Bourguiba ose, « au risque de bousculer certaines personnes », s’attaquer « aux causes profondes de notre régression, aux routines souvent drapées du voile de la religion, aux traditions néfastes, à l’insouciance et à la résignation ». Dans le fameux discours du 18 février 1960, il remet en cause le pouvoir des hommes de religion, les « professeurs », qui appartiennent « à une catégorie d’esprits qui se refusent à raisonner et à se faire un jugement propre à la lumière des enseignements du Coran et de la tradition », compte tenu de leur formation « scholastique qui se borne à enregistrer l’apport des ancêtres et ne prépare guère à faire face à des situations nouvelles. L’intelligence est frappée d’un complexe stérilisant. »
Comme une génération de modernistes tunisiens dont faisaient partie mes grands-pères et mon père, Bourguiba avait une toute autre conception de la religion et mettait l’accent sur le rôle primordial de la raison. Tous partageaient le souci d’être à la hauteur, de contribuer au mieux au développement de notre pays, ils avaient la conviction que l’on allait rattraper le train en marche par l’intelligence et le savoir.

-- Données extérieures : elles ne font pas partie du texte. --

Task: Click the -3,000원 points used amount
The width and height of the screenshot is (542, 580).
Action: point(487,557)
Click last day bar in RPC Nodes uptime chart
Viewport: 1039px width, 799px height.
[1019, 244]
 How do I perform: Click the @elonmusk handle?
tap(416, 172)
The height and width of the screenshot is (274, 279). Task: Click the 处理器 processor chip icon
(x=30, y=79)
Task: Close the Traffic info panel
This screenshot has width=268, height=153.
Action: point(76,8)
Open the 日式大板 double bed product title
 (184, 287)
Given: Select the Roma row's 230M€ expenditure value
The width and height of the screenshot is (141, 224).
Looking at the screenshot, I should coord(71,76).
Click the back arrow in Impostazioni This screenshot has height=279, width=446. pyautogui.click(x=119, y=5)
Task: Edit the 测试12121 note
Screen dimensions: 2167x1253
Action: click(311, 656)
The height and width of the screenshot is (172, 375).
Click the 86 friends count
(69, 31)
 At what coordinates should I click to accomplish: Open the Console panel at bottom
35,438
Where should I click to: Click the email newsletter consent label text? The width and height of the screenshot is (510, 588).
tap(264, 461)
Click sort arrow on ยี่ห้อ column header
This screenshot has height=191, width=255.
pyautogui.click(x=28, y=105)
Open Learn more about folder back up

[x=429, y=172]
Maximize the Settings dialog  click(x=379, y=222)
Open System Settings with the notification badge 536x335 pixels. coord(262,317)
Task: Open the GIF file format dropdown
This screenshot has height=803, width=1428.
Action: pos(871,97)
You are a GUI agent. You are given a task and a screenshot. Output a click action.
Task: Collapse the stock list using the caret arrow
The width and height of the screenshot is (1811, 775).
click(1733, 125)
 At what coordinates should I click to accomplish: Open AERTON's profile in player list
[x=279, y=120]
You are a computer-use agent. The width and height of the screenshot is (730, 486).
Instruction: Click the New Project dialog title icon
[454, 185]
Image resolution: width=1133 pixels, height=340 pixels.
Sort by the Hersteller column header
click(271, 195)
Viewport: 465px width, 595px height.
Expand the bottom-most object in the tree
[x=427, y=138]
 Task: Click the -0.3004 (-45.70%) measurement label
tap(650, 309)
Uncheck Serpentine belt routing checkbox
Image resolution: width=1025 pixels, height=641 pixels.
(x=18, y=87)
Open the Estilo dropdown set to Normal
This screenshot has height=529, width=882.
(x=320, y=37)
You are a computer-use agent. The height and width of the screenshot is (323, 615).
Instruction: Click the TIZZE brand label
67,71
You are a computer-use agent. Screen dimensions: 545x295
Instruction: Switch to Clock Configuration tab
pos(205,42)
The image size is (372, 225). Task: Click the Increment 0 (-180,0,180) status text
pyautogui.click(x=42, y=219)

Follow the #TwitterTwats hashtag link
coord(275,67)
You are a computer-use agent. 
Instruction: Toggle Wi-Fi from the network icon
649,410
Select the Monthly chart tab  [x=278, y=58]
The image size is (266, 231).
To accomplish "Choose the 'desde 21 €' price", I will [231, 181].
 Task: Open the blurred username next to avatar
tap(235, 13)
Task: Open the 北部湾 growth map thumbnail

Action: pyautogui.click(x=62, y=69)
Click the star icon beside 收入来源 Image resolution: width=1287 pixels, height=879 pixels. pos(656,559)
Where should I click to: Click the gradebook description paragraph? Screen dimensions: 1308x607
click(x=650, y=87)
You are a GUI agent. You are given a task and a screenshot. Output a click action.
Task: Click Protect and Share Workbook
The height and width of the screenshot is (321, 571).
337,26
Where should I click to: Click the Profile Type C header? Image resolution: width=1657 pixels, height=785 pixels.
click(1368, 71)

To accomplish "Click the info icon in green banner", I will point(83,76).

A la lumière de cet épisode de la vie politique tunisienne des toutes premières années de l’indépendance lorsque Bourguiba, jouissant d’une grande popularité, engageait courageusement les grandes réformes qui allaient faire de la Tunisie un Etat moderne, on comprend l’hostilité des islamistes tunisiens à son égard. Ils sont en tout point à l’opposé de Bourguiba qui prônait la raison, s’attaquait au conformisme et à l’héritage encombrant du passé face à ceux qui ont une autre lecture de l’islam, immuable, ne permettant aucune critique ni esprit d’initiative.
Alors, pour ceux qui se réclament de Bourguiba, peut-être que le mois d’abstinence qui commence sera propice à la lecture de ses fameux discours de l’hiver 1960.